* begin Record set *

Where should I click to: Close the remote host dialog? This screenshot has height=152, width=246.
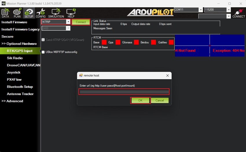click(167, 75)
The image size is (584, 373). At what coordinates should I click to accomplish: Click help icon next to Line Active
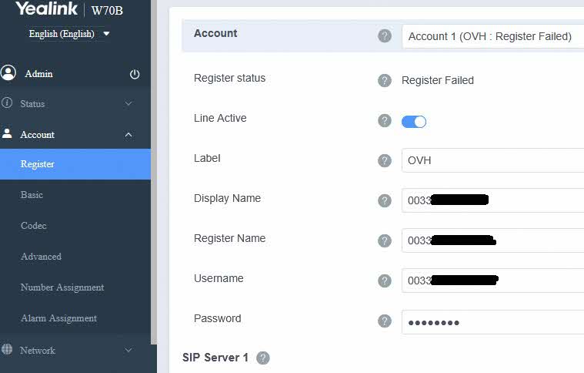pyautogui.click(x=385, y=121)
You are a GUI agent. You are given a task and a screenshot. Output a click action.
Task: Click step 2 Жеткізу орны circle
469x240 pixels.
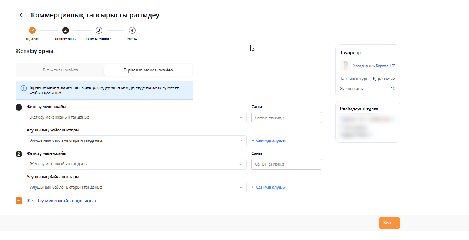click(x=66, y=30)
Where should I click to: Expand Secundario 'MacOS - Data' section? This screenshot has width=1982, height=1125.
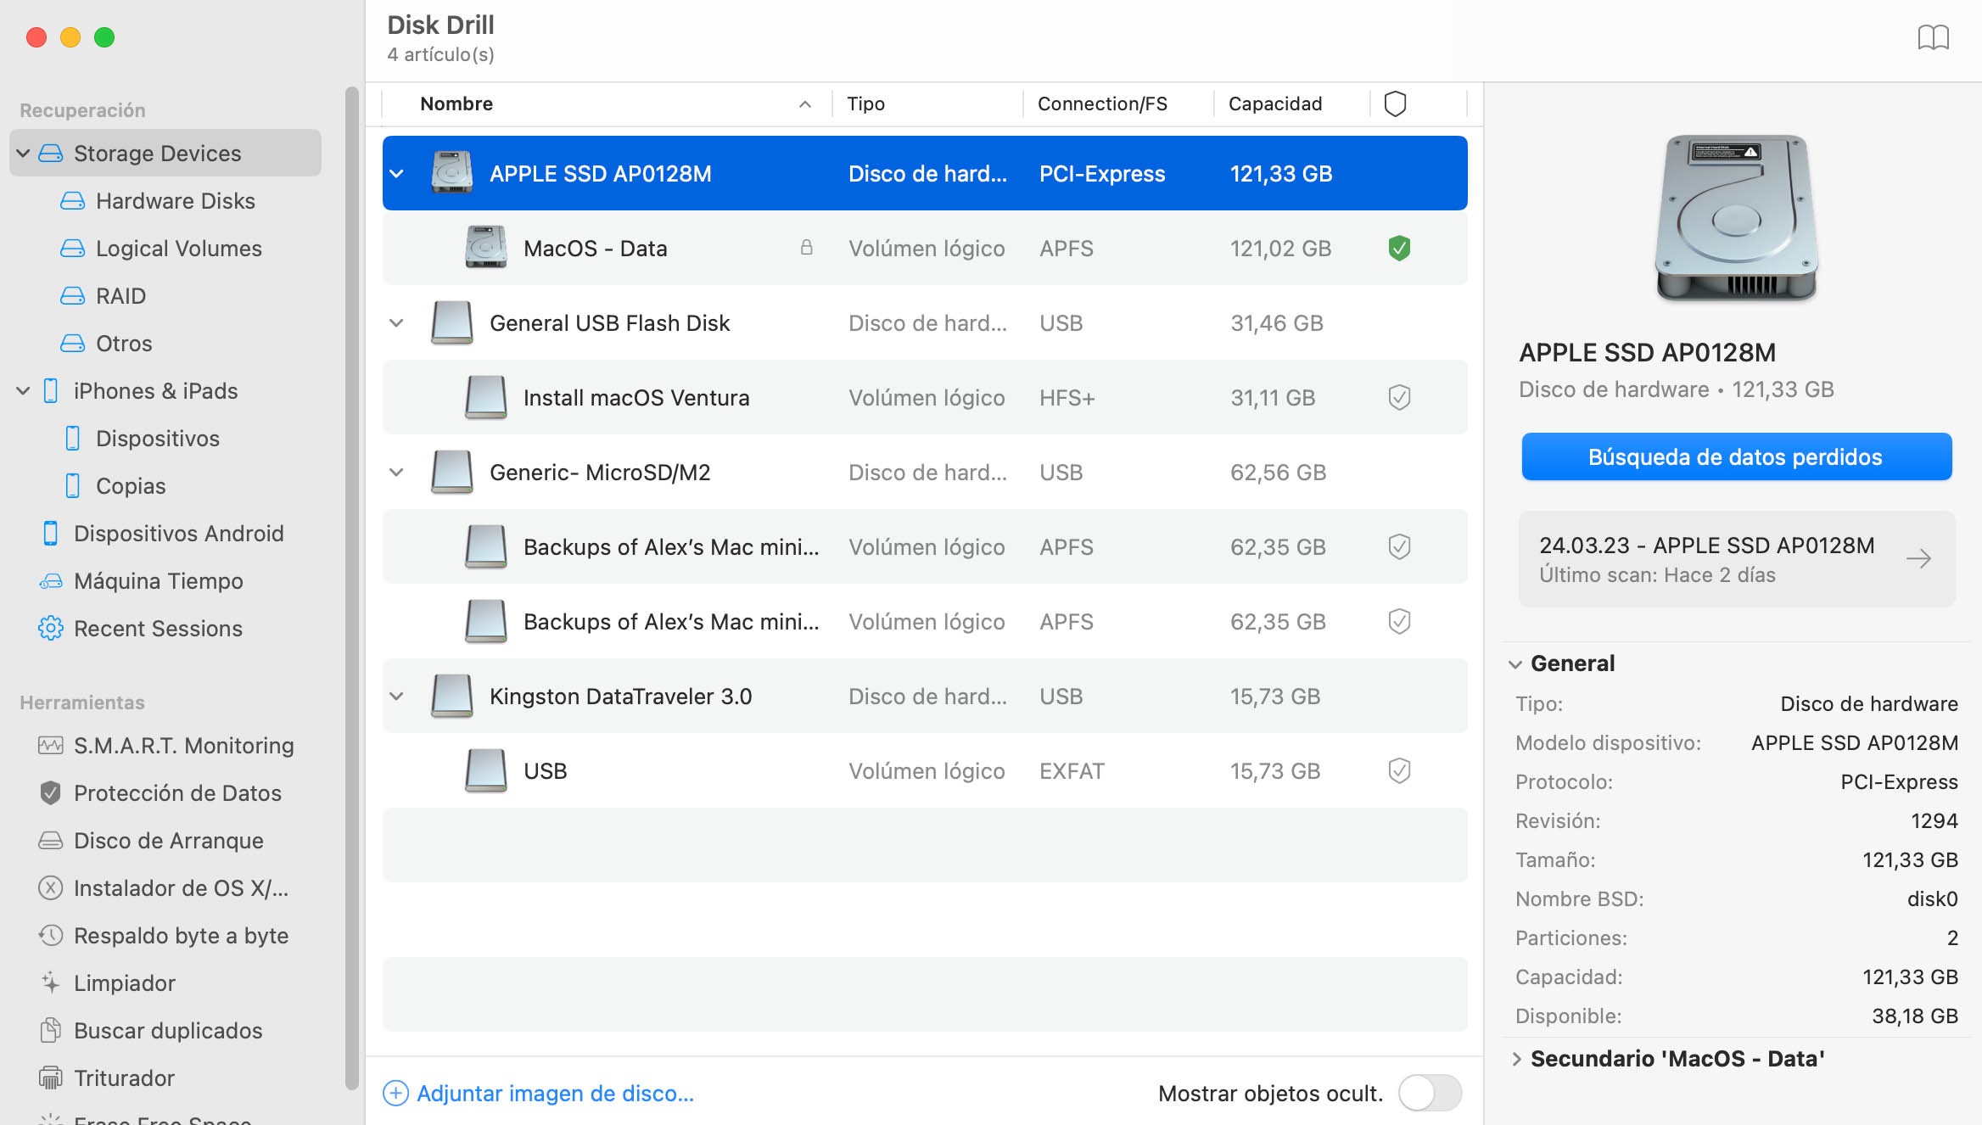1517,1059
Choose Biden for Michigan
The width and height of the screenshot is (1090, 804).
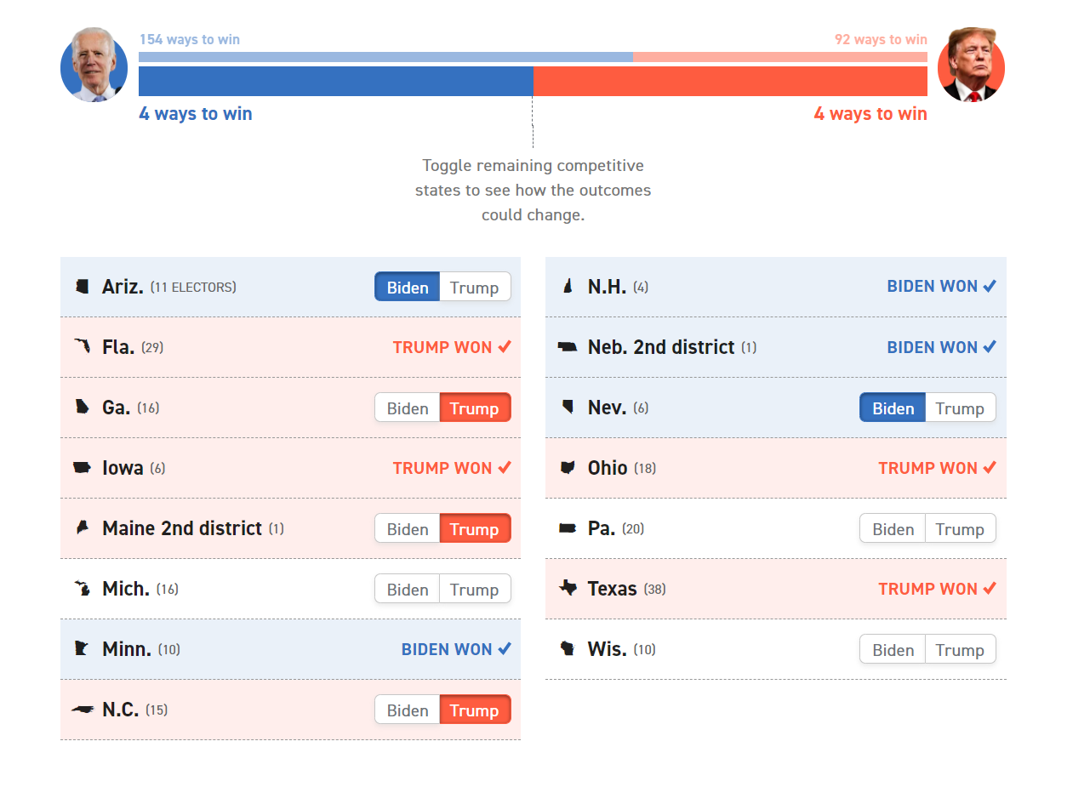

* end Record set *

Instructions for the task
Begin at the start of the listing and stop after the line containing "click(x=66, y=30)". Rewrite those lines, switching "screenshot" to "screen capture", change nothing else, and leave out the pictures.

Exercise answer
Where should I click to: Close the remote host dialog? This screen capture has height=152, width=246.
click(167, 75)
The image size is (584, 373). At what coordinates should I click to accomplish: Click help icon next to Line Active
pyautogui.click(x=385, y=121)
You are a GUI agent. You are given a task and a screen capture. Output a click action.
Task: Click step 2 Жеткізу орны circle
469x240 pixels.
click(x=66, y=30)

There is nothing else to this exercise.